Exercise: Transcribe the whole listing below. Pictures do not go in the copy.
** Records provided follows **
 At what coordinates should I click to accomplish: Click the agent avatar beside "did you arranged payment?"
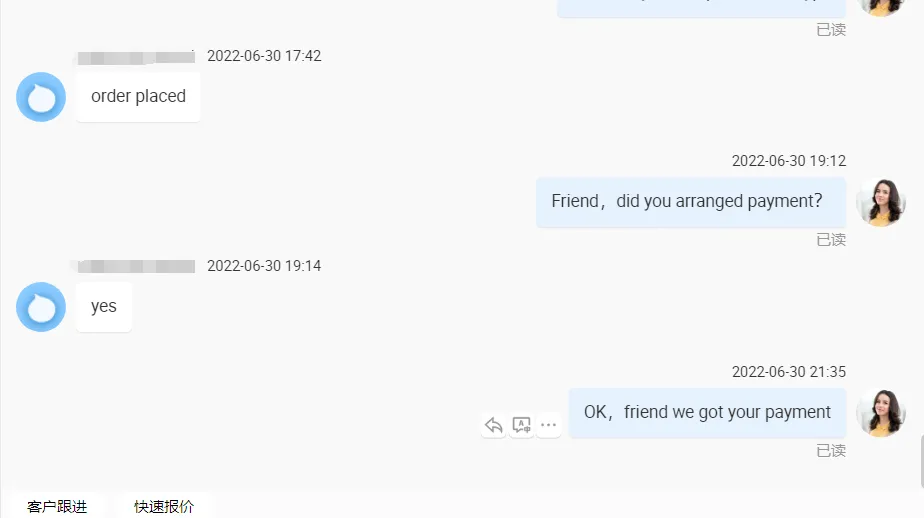(880, 202)
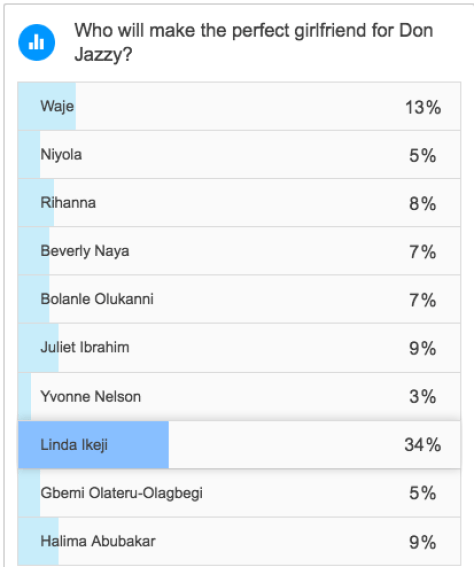Choose Halima Abubakar in the poll
This screenshot has height=567, width=474.
click(239, 541)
** End of Records provided **
Answer section:
 At what coordinates should I click to accomplish: Click the agent avatar beside "did you arranged payment?"
(880, 202)
Choose Halima Abubakar in the poll
This screenshot has height=567, width=474.
click(239, 541)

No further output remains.